The leader, of course, was "Star Wars," a phenomenal success which is still grossing an average of $1.5 million a day, and will pass "Jaws" to become the all-time box-office champ. But consider these other enormous summer hits: "The Other Side of Midnight,""The Deep," "The Spy Who Loved Me," "Smokey and the Bandit," and "One on One." Taken together, they almost add up to a shopping list of reliable old Hollywood genres -- the only things missing are a Western and a musical (there was "New York, New York," but it didn't quite take off).
Some of these hit movies are very good, of course, but quality is apparently not the key criteria (because others, like "The Other Side of Midnight," are awful), What they mostly have in common are easily described subjects, attractive heroes and heroines, good special effects, strong story lines and happy endings.

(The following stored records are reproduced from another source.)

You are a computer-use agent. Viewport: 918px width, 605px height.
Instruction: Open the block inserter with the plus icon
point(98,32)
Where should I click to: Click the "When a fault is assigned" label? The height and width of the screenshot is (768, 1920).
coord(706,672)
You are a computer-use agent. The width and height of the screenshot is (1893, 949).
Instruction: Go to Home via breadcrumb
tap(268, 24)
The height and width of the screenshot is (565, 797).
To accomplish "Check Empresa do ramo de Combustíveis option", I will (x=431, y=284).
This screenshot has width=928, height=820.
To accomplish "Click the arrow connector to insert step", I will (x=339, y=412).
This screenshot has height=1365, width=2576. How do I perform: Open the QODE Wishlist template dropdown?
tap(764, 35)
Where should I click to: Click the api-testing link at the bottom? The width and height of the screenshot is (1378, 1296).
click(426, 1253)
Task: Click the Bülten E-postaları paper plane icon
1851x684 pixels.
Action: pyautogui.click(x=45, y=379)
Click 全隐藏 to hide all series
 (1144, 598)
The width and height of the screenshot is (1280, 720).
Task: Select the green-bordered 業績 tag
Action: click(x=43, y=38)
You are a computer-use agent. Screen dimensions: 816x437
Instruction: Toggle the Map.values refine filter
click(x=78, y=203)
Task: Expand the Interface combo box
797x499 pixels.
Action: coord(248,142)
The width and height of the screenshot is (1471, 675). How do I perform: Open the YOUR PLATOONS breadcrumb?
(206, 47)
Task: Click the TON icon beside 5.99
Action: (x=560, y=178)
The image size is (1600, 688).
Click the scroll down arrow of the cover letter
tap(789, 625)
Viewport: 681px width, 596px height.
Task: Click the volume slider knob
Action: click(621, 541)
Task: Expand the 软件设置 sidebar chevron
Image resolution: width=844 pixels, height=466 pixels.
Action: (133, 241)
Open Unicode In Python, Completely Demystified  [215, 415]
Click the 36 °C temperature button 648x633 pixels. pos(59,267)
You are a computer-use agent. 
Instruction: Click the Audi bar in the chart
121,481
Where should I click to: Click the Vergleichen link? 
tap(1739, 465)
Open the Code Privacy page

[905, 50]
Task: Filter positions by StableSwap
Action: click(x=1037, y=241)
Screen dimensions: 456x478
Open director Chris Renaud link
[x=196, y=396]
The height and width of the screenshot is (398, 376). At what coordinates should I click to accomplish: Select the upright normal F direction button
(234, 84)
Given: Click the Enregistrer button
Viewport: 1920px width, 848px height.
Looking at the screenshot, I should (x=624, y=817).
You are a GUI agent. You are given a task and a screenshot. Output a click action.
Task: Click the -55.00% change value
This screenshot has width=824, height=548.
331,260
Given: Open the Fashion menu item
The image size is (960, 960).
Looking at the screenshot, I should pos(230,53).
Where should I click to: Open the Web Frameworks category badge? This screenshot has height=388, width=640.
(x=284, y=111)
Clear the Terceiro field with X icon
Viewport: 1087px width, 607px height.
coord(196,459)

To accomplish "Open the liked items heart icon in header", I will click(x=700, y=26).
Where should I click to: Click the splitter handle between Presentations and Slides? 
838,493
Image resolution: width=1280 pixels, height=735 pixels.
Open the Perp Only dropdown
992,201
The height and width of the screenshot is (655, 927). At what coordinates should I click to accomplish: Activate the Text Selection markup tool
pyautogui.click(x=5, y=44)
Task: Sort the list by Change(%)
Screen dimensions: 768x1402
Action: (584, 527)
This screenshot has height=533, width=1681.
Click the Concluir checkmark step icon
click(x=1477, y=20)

A few on the list may lack one or another of these attributes ("One on One, "a charmer about a kid who tries to make a big-time college basketball team has no special effects but is strong on the heroism and happy ending). But they all promise a couple of hours of skillful escapist entertainment.
Ten years ago, movies like these were supposed to be done for. Cinema was sweeping the college campuses as a suddenly rediscovered art form, we all agreed, and "Easy Rider," with its blissfully stoned heroes and near-total lack of narrative structure, was lining them up around the block. Benjamin, of "The Graduate," was the new model of the movie hero, and old-fashioned, Hollywood-style movies -- with big stars, dependable genres and stories as strong and simple as their heroes -- were supposed to be relics of the past.
But it turns out (as with more perspective, we might have suspected) that a lot of the movies of 10 years ago now seem more dated than those reliable old Hollywood potboilers. Look at "The Graduate" again the next time you have the opportunity and decide for yourself if it stands up as well as "El Dorado," a Western starring John Wayne that was released in the same year. No matter what technical and stylistic innovations the movies come up with from decade to decade, they still depend on the telling of tales to keep us enthralled.
Let's take a closer look at some of the biggest hits of summer 1977:
"Star Wars" is a prodigious achievement in special effects and animation, and its dogfight between space cruisers is one of the most difficult such scenes ever put into a movie. But the story itself is simplistic escapism (the director, George Lucas, set out to make a children's movie), and the characters are scarcely more complex than the originals (Buck Rogers, Flash Gordon) they were inspired by. Even though the movie will become the all-time box-office champion, it hasn't inspired a tenth as much serious discussion as Stanley Kubrick's benchmark "2001: A Space Odyssey."
"The Other Side of Midnight" forces us to our pocket calculators to determine how many novels and movies in recent years have been about rich Greek shipping tycoons and mysterious international beauties. It's not merely ridiculous; it's sublimely ridiculous, and knows as unerringly as the late Jacqueline Susann did just how dirty it can get and still appeal to middle America.
"The Deep" has great underwater photography, yes. But, even more, it has nerve. How could Peter Benchley (who manufactured the book) have known that there was still a market for a boy-meets-girl story mixed in with a hunt for buried treasure and spiced with a salty old seadog and a little kinky voodoo? This sort of story was supposed to be old stuff 20 years ago. Now it's grossing millions, and everyone lining up to see it can't be a Nick Nolte fan, because somebody has to be bright enough to drive the cars to the theaters.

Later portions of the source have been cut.